Of all the industries contained in the economic basket of goods and services, Real Estate is the one that is particularly susceptible to the ups and downs of economic cycles simply because it is a big ticket industry. It is therefore important for all those involved into real estate investing, to try to anticipate market movements in order to maximize profits and optimize performance. This is, in fact, the textbook definition of market timing. Market timing means buying low and selling high, and we all know that this is the key to successful investing.

So, therefore, market timing is logical. It is also deceptively simple - buy properties when prices are low, and sell them when prices are high. Unfortunately, however, in many ways the term "economic cycle" is misleading. "Cycle" seems to imply that there is some regularity in the timing and duration of upswings and downswings of economic activity.
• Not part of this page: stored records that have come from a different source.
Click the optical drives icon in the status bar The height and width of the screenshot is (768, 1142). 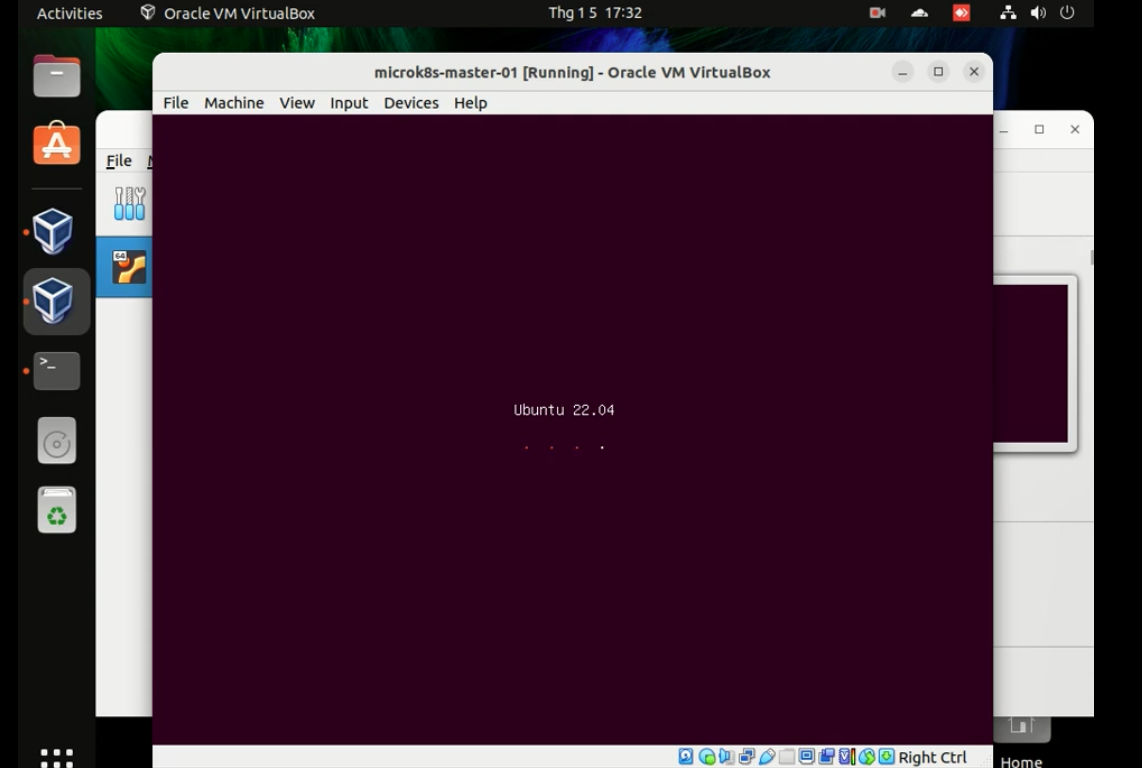[x=707, y=757]
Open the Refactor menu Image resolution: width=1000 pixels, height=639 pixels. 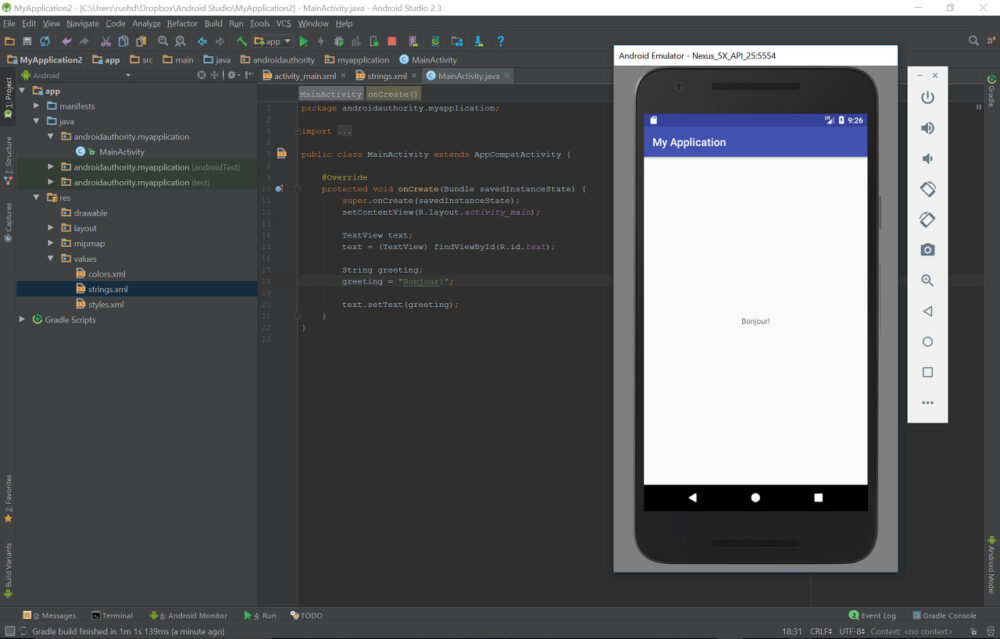coord(182,23)
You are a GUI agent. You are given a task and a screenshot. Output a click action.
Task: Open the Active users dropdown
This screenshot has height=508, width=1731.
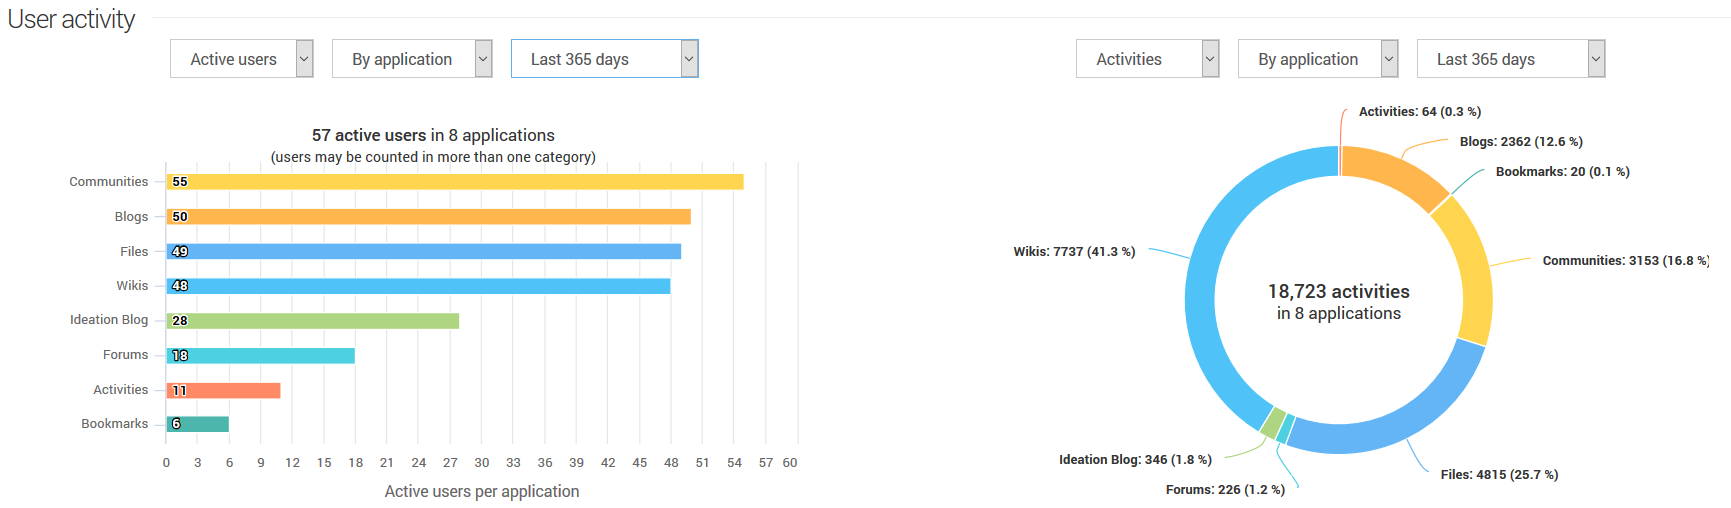(241, 59)
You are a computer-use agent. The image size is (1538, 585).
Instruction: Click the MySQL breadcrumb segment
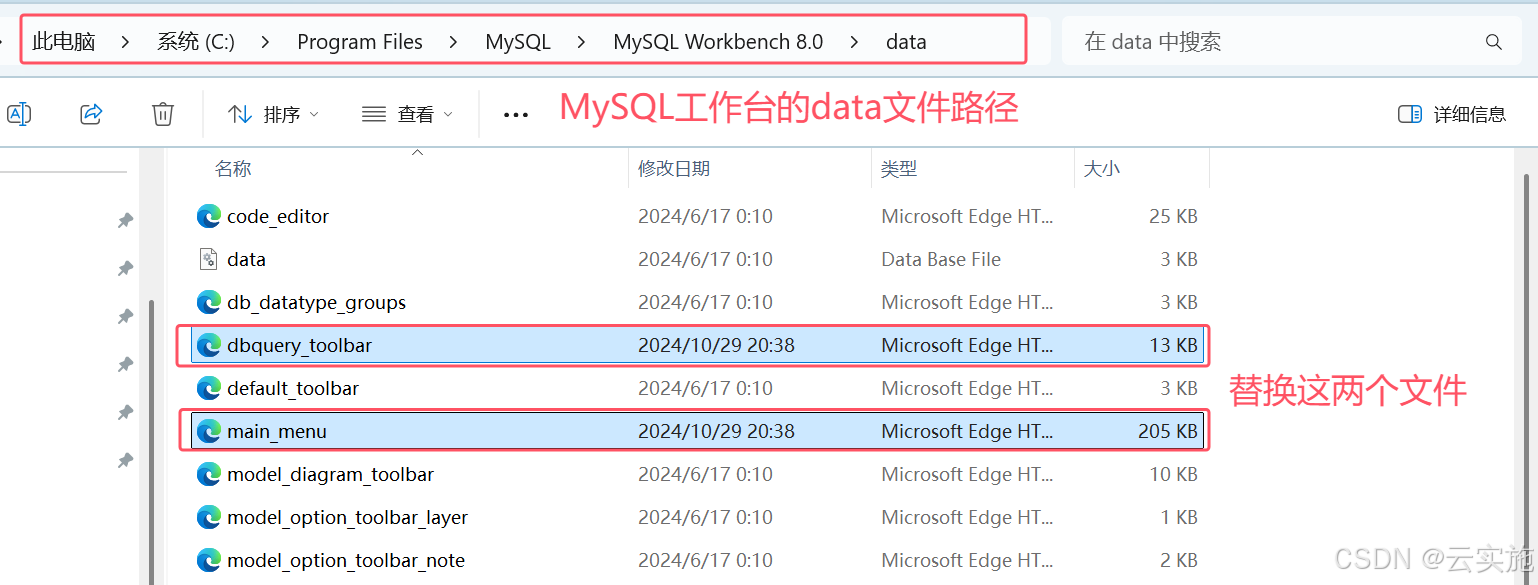(518, 42)
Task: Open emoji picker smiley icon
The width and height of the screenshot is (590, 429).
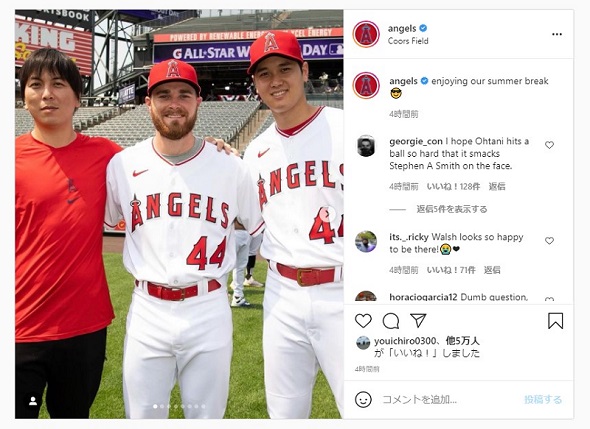Action: 363,400
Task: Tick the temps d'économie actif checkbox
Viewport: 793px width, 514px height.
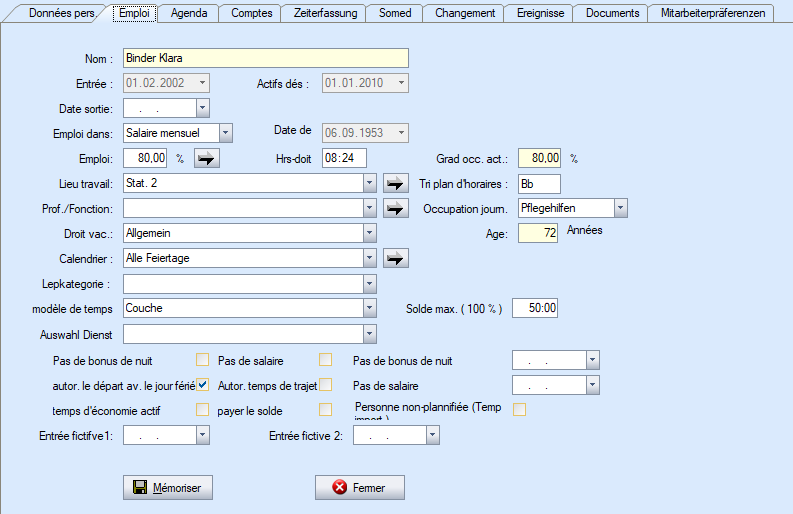Action: (203, 410)
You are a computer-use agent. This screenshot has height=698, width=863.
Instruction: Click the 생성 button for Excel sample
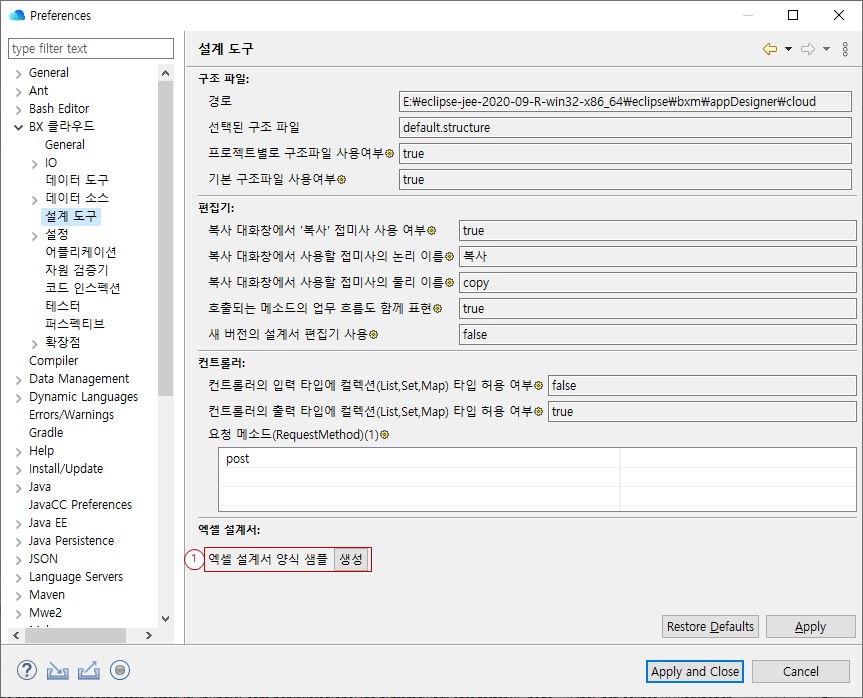[x=352, y=560]
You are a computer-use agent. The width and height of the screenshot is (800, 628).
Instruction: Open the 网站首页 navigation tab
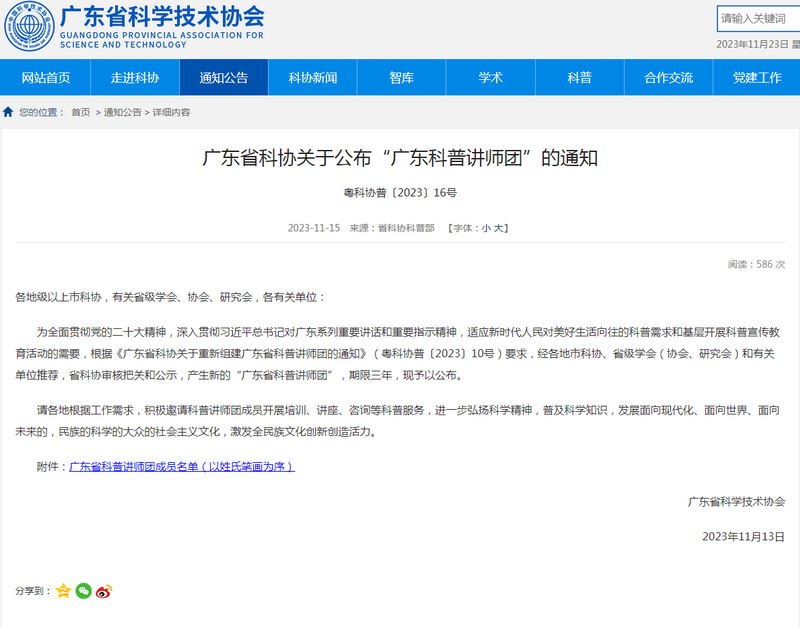coord(46,78)
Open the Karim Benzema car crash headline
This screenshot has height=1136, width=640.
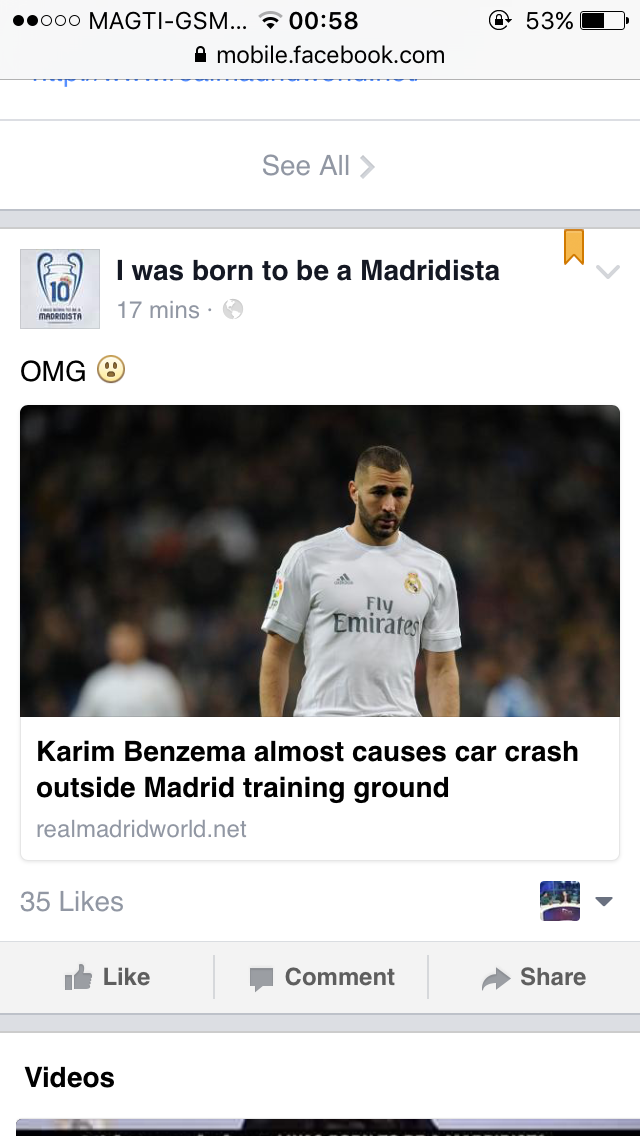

This could not be farther from the truth, especially in Real Estate. Booms and recessions occur at irregular intervals and last for varying lengths of time. For example, economic activity hit low points in 1975, 1980, and 1982. The 1982 trough was then followed by eight years of uninterrupted expansion. For describing the swings in economic activity, therefore, most modern economists prefer the term "economic fluctuations".

Just as there is no regularity in the timing of economic fluctuations, there is no reason why fluctuations have to occur at all. Thus, predicting market timing in Real Estate is similar to planning a vacation trip to Hawaii, in January. All the brochures say the sun shines all the time but somehow, when one lands in Honolulu, he is greeted by a hurricane. Despite the fact that successful market timing may be even more difficult to predict than the weather, everyone wants to try, to some degree. Buy houses when they increase in value, and sell them when they begin to decline. Keep your cash holdings as a safe haven when you are not sure.

Regrettably, there is no guaranteed way to anticipate market movements, so attempts to clock market timing fail to deliver optimum results. And this is true of the small investor as it is for, well ... the Chairman of the Federal Reserve System. Had market participants listened to Alan Greenspan, the Maestro, when he first started talking about the dreaded real estate market bubble all the way back in December 2001, those same investors would have missed out on an appreciation of real property values that averaged 15 percent per year from 2002 through 2005 inclusive.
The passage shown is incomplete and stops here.